BEGIN Input material
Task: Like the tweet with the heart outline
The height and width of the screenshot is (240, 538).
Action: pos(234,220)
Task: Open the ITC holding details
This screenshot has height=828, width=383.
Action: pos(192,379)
END Input material
▶ **Work required**
Return a copy of every line in the records that includes the string "Task".

▶ **Exercise response**
Task: Like the tweet with the heart outline
Task: Open the ITC holding details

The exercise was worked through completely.